Luego está la hipogeusia, que es la merma de la capacidad del gusto, ya sea por un resfriado, la quimioterapia o un traumatismo cranoencefálico.
Cuando es extrema, cuando la persona no puede detectar ningún sabor, se llama ageusia.
Conocí a un agéusico hace años, era incapaz de detectar sabor alguno no recuerdo por qué lesión. Como iba al gimnasio después del trabajo, se preparaba la comida en un táper. Pero una vez se confundió de táper y cogió uno que llevaba olvidado varios días en la bolsa. La comida estaba completamente podrida, aunque a simple vista no lo pareciera. Cualquiera lo hubiera notado por el olor y el sabor. Cualquiera menos él, que acabó en urgencias.
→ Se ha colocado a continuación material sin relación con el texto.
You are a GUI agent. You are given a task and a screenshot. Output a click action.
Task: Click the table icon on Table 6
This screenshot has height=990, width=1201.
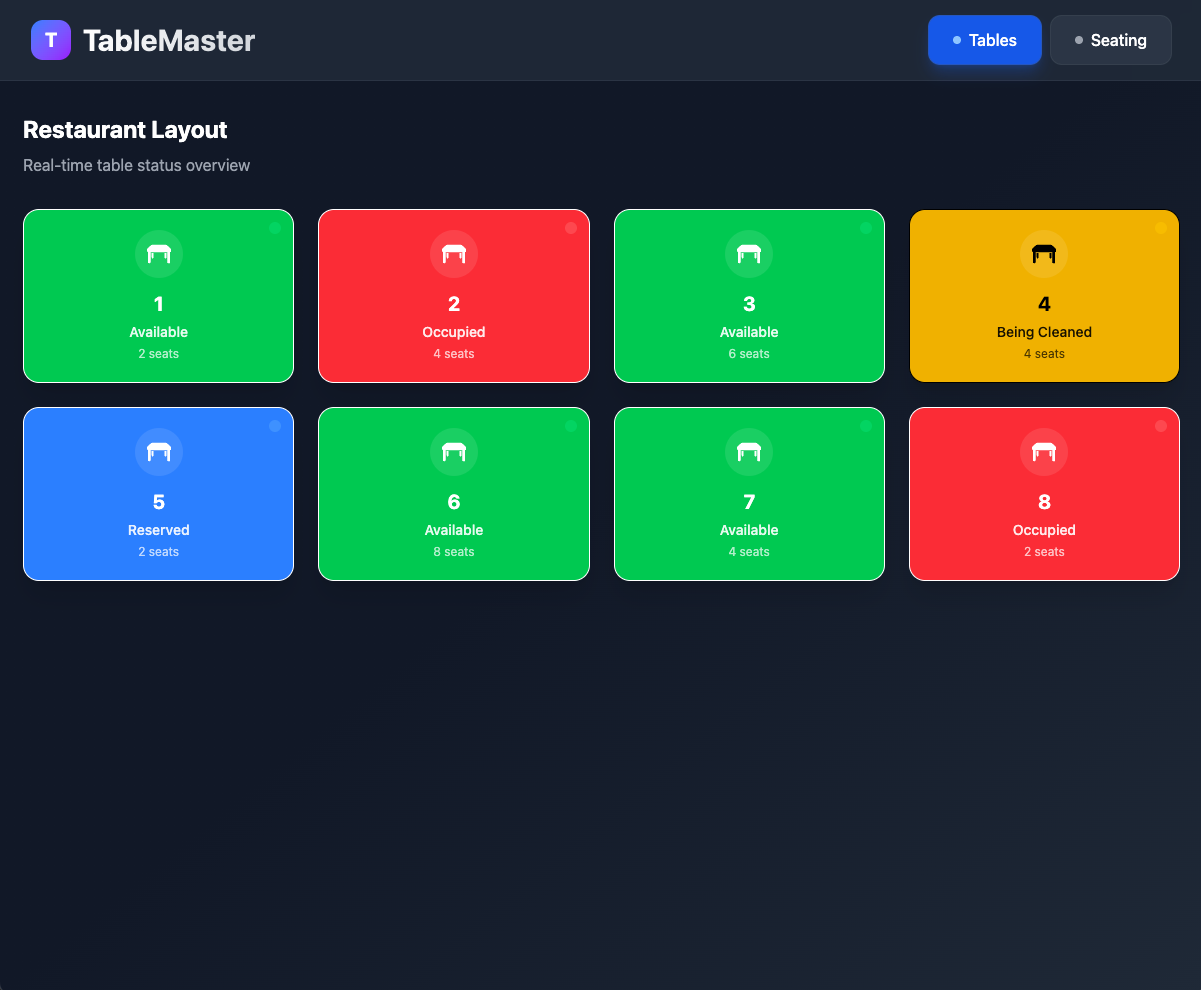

Supongo que se puede llegar a vivir sin el sentido del gusto, que el resto de sentidos saca músculo y se agudiza. Y se me ocurre que tal vez la forma de contrarrestar la pérdida de sabor pase por sustituir el vacío por todas aquellas sensaciones dulces, amargas, ácidas, almacenadas en el recuerdo.
Para eso cada vez que comamos cosas ricas en el presente, hay que saborearlas a fondo y pensar: el gusto es mío, todo mío.